Re: Understanding version 4 packs

"Shawn O. Pearce" <spearce@xxxxxxxxxxx> · Sun, 25 Mar 2007 05:18:07 -0400

Peter Eriksen <s022018@xxxxxxxxxxxxxx> wrote:
> On Sat, Mar 24, 2007 at 07:24:17PM -0400, Nicolas Pitre wrote:
> > On Sat, 24 Mar 2007, Peter Eriksen wrote:
> > 
> > > There is a new tree type called OBJ_DICT_TREE, which looks something
> > > like the following:
> > > 
> > > +-----------------+------------------------------------------------+----
> > > |  Table offset   |  SHA-1 of the blob corresponding to the path.  | ...
> > > +-----------------+------------------------------------------------+----
> > >       6 bytes                     20 bytes
> > 
> > Actually it is a 2-byte index in the path table, and a 4-byte index in a 
> > common SHA1 table.  So each tree entry is 6 bytes total.
> 
> What happens to the paths, that do not have a correponding entry in the
> path name table, because they are not among the 65535 most frequent
> paths in the pack?

They don't appear in the table.  And any tree that uses them is
forced to use the "legacy" OBJ_TREE encoding.  Which is what we
have now in pack v2, and in loose objects.

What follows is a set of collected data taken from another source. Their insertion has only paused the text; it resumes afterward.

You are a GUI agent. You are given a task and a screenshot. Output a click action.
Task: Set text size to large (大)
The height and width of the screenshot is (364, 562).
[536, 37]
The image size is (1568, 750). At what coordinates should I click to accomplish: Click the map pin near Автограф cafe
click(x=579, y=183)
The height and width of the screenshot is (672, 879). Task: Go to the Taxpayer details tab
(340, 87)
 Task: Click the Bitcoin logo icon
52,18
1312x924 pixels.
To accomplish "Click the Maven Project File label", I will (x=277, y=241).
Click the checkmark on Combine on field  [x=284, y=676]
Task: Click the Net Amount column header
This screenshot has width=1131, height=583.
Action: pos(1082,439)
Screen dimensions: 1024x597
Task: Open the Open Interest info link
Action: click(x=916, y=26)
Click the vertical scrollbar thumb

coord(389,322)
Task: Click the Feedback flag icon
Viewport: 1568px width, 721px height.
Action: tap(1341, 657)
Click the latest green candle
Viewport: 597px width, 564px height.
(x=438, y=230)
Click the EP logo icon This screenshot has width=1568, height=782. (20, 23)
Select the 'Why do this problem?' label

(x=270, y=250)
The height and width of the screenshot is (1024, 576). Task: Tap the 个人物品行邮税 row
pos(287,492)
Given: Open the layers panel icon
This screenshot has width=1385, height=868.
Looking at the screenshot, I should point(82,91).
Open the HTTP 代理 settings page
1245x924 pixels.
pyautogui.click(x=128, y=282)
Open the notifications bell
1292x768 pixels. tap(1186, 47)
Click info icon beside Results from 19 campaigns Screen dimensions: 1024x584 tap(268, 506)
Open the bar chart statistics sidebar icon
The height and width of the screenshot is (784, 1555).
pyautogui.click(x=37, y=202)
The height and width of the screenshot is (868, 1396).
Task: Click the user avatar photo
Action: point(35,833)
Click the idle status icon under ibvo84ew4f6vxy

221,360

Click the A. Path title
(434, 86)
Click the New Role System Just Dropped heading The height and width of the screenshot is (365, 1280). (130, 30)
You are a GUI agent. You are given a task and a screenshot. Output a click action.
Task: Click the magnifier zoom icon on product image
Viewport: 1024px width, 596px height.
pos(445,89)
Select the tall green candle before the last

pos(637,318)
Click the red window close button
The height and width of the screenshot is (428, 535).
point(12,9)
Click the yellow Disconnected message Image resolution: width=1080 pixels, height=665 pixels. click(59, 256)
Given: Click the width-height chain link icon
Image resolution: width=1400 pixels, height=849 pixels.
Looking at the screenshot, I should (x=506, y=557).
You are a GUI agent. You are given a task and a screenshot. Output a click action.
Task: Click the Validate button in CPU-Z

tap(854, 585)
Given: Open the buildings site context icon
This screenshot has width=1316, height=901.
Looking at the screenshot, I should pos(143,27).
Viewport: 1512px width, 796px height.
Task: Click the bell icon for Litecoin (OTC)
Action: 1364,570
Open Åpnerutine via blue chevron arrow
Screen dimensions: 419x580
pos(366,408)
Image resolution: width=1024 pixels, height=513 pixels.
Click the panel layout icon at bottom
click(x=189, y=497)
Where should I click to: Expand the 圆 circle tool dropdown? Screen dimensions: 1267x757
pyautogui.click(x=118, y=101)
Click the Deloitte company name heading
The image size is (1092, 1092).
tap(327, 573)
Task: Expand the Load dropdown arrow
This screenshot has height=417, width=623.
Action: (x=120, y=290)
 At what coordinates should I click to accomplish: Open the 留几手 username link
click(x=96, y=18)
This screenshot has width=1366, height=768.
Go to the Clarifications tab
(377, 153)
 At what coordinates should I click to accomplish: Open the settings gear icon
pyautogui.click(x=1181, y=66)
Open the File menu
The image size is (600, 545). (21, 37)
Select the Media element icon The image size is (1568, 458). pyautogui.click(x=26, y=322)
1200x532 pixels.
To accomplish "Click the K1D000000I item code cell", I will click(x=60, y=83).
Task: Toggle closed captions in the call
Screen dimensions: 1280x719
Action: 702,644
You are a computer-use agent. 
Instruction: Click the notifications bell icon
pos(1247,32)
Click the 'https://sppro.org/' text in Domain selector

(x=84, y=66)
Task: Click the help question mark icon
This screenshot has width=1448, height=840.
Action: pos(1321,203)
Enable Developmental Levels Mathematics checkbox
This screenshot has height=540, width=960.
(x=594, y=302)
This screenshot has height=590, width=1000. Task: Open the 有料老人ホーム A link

> > > The index (.idx) files are extended to have a 4 byte pointer to the
> > > offset of this file name table in the pack file for easy lookup.
> > 
> > Right.  And it will lose the SHA1 entries since they are already 
> > available in the pack.
> 
> Does this mean, that the current index format will change from:
> 
>   - The header is followed by sorted 24-byte entries, one entry
>     per object in the pack.  Each entry is:
> 
>     4-byte network byte order integer, recording where the
>     object is stored in the packfile as the offset from the
>     beginning.
> 
> to just 4-byte entries, and are the SHA-1 entries in that extra table
> of SHA-1's referenced by OBJ_DICT_TREE objects in the pack file?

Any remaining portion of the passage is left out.